Since there is no evidence of socialist teachings in the curriculum, parents had to get their McCarthy moment from the phrase "social democracy" and its mysterious meaning.

We should applaud the fact that people want to debate political semantics. Frankly, we need to do that more. In this case, however, the parents — in imitation of the common research practices of their kids — went to Wikipedia to find out what it means and then boasted on camera for having done so.

While it is true that the phrase "social democracy" can refer to a 19th-century political ideology that initially called for a gradual evolution from capitalism to democratic socialism, that is certainly not what the district had in mind.

Nor is it what John Goodlad, the original author of the quote, had in mind. A celebrated scholar and advocate of public schooling, Goodlad defined "social democracy" in "In Praise of Education" quite noncontroversially as "the living together of people endeavoring to follow democratic principles." As Alexis de Tocqueville observed, political democracies cannot function fully without healthy social democracies — those varied relations among equals trying to learn how to make life a little better for all.

Goodlad's work also helps us with that pesky word "enculturating," which a few of Alpine's concerned parents latched onto with righteous McCarthyist indignation.
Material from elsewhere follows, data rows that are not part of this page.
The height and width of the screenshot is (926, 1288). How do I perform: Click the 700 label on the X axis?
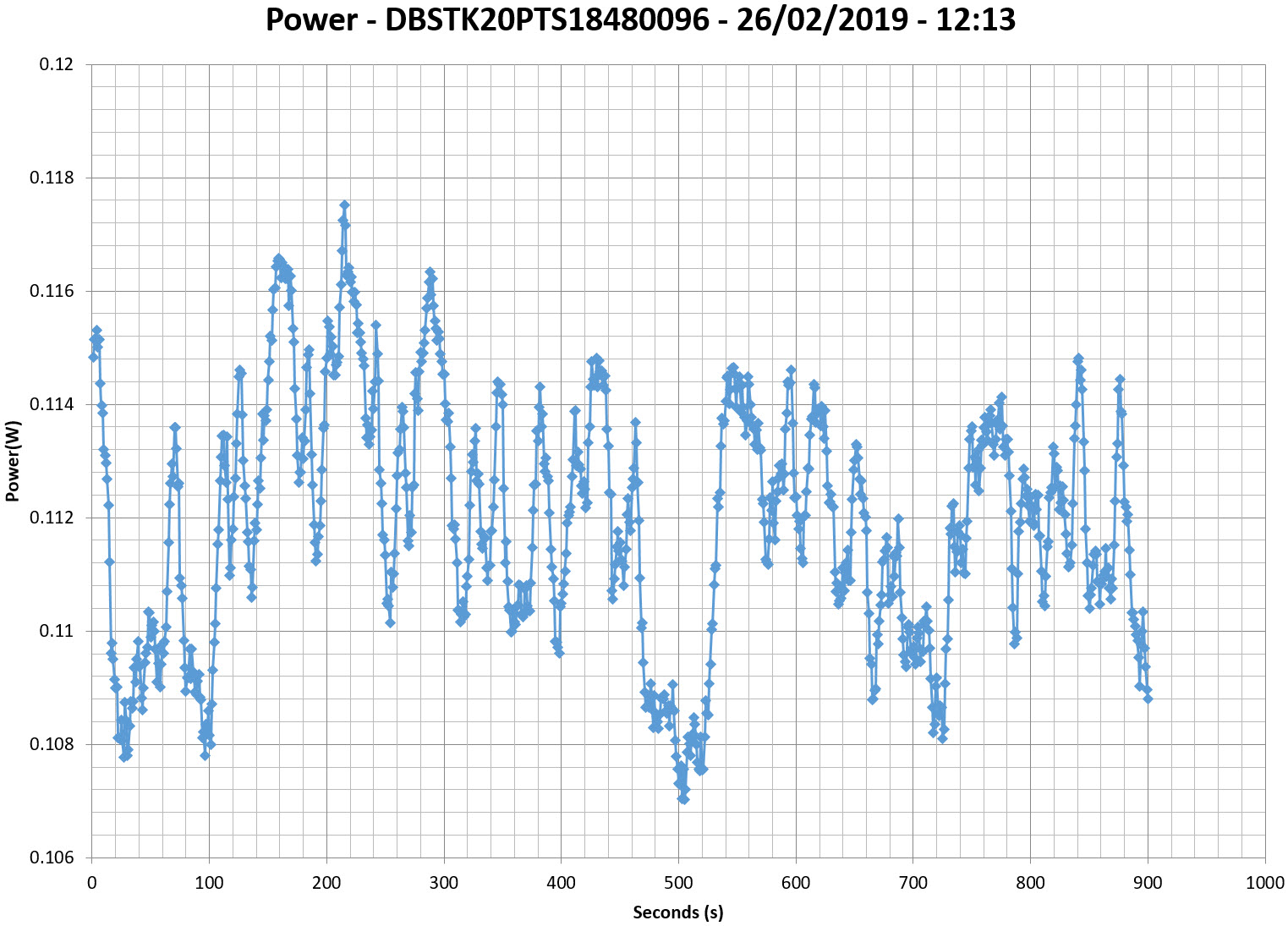[x=913, y=883]
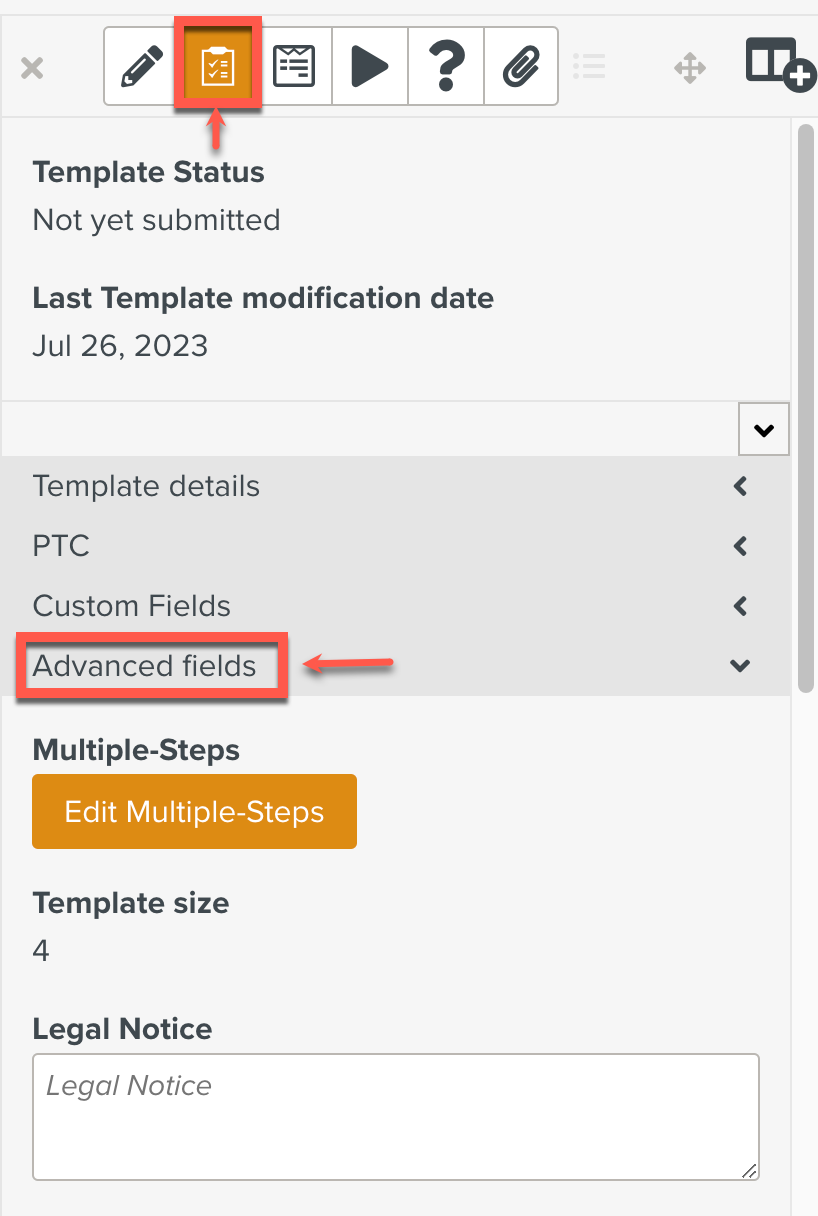Click the add column panel icon
The image size is (818, 1216).
pyautogui.click(x=780, y=65)
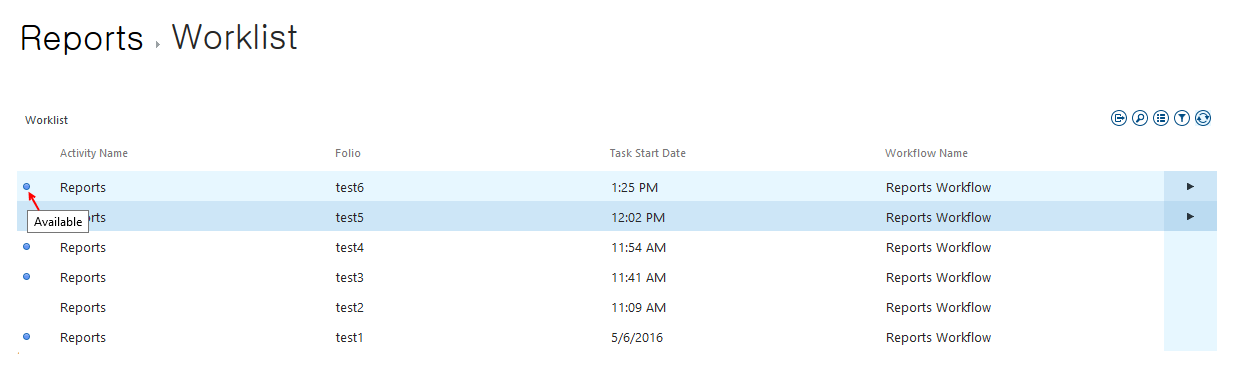Image resolution: width=1236 pixels, height=386 pixels.
Task: Open the worklist search magnifier icon
Action: pos(1140,118)
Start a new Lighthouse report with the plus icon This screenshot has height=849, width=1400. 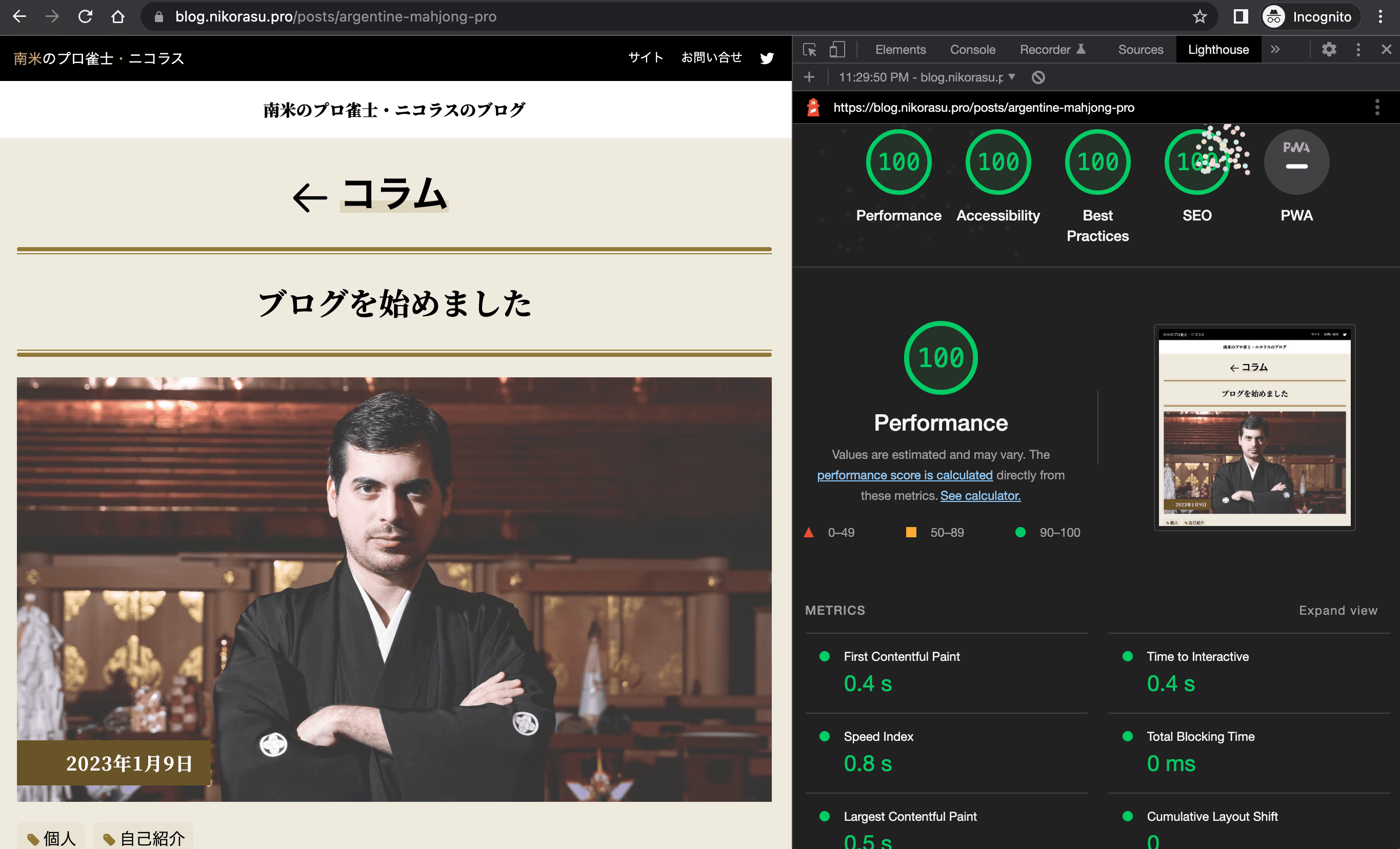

In 1984, in a massive research study of public schools funded by Ronald Reagan's Department of Education, Goodlad discovered that stakeholders (students, parents, teachers, administrators, etc.) overwhelmingly want our schools to do more than teach academics: We want them to reinforce valued principles of democratic culture like tolerance, mutual respect, freedom, engagement and critical thinking.

This teaching goal is enshrined in the Utah State Constitution under Title 53A. To argue, as one concerned parent did at the meeting, that "culture" is something our youths should get exclusively at home is to reveal an impoverished notion of public schooling at odds with a long-standing American consensus.

If the discourse at the Alpine School District meetings last March is any indication of what's yet to come this election year, then maybe the concerned parents are right: Maybe we shouldn't enculturate our youths into that kind of political and social democracy. On the other hand, maybe such extremism, however well-intentioned, will stir up some common sense in those who usually sit on the sidelines. We can only hope.

Brian Jackson is an assistant professor of English and associate coordinator of university writing at Brigham Young University.